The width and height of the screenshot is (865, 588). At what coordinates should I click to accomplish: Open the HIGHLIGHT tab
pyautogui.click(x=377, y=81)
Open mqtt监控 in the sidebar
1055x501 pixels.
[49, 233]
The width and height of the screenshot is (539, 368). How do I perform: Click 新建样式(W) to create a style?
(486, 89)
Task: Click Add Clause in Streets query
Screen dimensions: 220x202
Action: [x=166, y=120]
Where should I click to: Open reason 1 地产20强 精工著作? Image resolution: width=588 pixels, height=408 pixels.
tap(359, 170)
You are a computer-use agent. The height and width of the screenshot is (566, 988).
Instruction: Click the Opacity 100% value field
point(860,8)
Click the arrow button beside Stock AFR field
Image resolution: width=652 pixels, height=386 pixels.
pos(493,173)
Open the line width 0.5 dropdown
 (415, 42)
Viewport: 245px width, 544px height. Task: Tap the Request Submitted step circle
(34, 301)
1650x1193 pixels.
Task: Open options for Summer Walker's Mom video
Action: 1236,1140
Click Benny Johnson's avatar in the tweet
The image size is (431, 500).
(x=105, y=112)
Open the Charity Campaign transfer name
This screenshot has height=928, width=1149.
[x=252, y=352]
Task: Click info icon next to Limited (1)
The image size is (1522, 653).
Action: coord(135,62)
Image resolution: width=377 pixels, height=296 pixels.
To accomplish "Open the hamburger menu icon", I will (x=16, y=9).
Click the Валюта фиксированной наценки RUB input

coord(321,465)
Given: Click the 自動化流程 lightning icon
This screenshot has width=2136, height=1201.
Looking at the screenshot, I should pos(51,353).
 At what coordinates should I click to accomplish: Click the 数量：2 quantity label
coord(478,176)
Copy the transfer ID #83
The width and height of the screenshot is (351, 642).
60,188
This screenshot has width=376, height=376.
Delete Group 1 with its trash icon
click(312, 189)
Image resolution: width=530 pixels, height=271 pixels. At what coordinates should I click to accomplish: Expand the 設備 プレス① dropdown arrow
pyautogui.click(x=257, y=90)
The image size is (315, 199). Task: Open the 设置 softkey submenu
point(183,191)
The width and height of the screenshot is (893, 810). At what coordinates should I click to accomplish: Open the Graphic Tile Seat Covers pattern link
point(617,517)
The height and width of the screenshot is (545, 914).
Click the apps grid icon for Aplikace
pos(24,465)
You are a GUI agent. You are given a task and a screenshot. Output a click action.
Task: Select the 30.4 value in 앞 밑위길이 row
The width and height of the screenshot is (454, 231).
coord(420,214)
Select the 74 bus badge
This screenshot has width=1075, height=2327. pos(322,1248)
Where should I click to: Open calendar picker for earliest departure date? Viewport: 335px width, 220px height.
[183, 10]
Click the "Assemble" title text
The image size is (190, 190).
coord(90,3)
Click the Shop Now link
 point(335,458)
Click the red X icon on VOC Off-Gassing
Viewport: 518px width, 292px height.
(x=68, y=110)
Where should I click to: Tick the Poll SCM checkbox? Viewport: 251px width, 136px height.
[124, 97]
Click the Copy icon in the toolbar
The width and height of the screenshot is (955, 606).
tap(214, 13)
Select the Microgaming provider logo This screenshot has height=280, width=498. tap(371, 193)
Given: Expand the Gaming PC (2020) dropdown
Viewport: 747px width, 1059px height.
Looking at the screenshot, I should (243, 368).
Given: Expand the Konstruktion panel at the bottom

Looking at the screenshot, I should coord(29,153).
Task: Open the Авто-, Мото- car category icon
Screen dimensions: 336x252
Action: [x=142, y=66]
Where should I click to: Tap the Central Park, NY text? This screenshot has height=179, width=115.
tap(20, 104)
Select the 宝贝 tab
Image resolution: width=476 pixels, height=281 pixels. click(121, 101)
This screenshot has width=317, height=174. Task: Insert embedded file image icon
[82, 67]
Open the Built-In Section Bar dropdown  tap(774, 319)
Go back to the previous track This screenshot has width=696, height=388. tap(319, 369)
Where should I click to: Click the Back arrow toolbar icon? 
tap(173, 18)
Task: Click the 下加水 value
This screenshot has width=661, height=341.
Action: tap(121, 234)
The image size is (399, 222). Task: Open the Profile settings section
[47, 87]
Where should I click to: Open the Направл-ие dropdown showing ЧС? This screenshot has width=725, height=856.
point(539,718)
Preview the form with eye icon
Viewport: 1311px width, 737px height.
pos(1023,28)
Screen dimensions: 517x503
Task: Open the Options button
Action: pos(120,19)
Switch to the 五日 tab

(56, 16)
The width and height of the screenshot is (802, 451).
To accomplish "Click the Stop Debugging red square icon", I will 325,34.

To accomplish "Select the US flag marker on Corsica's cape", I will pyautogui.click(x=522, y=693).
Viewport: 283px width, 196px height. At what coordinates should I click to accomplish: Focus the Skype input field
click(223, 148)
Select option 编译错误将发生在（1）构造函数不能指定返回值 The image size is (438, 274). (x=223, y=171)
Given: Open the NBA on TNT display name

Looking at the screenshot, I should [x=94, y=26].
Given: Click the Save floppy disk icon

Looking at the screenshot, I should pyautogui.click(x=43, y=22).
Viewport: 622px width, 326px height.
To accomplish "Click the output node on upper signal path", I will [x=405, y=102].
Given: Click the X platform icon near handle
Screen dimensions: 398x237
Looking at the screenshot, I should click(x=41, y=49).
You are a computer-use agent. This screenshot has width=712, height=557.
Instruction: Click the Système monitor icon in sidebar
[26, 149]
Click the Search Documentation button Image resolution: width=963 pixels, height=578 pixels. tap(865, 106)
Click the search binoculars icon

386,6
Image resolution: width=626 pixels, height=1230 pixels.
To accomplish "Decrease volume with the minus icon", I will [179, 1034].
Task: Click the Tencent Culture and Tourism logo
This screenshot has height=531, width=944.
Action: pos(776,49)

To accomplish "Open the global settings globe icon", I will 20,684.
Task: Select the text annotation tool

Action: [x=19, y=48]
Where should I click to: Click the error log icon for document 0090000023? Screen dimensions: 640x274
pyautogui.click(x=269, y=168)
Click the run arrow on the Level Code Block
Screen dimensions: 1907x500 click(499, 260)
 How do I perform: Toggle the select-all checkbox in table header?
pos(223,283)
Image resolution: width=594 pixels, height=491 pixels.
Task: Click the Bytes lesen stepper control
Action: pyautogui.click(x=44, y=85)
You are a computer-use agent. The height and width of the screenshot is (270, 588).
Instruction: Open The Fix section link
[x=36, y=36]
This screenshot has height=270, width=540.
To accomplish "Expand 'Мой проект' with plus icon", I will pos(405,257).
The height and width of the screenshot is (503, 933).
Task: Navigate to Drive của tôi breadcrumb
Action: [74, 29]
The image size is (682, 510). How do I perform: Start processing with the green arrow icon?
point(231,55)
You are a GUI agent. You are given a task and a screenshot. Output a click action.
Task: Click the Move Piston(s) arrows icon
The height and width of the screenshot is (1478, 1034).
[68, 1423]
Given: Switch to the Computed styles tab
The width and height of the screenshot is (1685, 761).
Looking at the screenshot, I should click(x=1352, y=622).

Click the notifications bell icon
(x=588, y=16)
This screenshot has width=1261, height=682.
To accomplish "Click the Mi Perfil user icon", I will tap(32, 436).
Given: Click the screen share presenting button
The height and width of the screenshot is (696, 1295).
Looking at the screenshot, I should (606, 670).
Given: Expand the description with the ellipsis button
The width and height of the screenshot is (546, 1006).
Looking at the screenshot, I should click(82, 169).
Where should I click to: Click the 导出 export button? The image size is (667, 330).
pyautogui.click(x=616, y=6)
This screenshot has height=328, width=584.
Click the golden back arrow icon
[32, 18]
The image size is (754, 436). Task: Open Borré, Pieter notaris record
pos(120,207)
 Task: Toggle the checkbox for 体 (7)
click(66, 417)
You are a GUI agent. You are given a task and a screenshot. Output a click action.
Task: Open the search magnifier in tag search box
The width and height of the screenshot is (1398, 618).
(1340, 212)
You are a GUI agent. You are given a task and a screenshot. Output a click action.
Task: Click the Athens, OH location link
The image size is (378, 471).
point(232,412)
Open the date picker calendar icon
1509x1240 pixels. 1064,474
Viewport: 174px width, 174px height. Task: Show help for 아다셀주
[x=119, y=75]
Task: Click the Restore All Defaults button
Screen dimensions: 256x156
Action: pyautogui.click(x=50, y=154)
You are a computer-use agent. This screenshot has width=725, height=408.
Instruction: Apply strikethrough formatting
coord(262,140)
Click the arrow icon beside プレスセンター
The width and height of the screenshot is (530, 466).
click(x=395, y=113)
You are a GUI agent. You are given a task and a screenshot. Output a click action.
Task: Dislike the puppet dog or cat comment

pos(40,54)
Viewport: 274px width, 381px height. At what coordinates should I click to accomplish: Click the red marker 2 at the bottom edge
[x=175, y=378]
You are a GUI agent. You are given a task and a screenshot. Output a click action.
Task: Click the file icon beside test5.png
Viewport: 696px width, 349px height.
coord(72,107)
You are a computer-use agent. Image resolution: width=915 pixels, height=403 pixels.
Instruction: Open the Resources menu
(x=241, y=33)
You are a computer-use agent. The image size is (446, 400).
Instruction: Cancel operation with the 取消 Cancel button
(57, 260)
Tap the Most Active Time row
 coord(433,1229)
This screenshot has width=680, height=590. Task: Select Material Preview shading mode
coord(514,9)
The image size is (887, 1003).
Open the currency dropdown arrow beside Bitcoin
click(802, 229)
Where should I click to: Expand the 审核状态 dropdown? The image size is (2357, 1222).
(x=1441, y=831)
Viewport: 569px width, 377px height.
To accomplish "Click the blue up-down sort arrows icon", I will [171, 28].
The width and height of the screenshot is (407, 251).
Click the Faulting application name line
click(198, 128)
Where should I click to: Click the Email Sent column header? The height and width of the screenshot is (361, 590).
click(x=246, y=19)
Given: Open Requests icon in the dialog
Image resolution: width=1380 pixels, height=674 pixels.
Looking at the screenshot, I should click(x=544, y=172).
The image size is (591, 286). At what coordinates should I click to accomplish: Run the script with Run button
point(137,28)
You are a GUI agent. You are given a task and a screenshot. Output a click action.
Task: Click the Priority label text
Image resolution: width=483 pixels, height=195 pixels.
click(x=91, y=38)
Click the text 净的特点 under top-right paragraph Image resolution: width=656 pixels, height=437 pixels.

## Exercise goal
Report every line of the data above that contains the word "Expand", copying each such line in full. Case counts when matching.

## Answer to the task
Image resolution: width=530 pixels, height=271 pixels. At what coordinates should I click to accomplish: Expand the 設備 プレス① dropdown arrow
Given: Expand the Gaming PC (2020) dropdown
Given: Expand the Konstruktion panel at the bottom
To accomplish "Expand 'Мой проект' with plus icon", I will pos(405,257).
Given: Expand the description with the ellipsis button
Where should I click to: Expand the 审核状态 dropdown? The image size is (2357, 1222).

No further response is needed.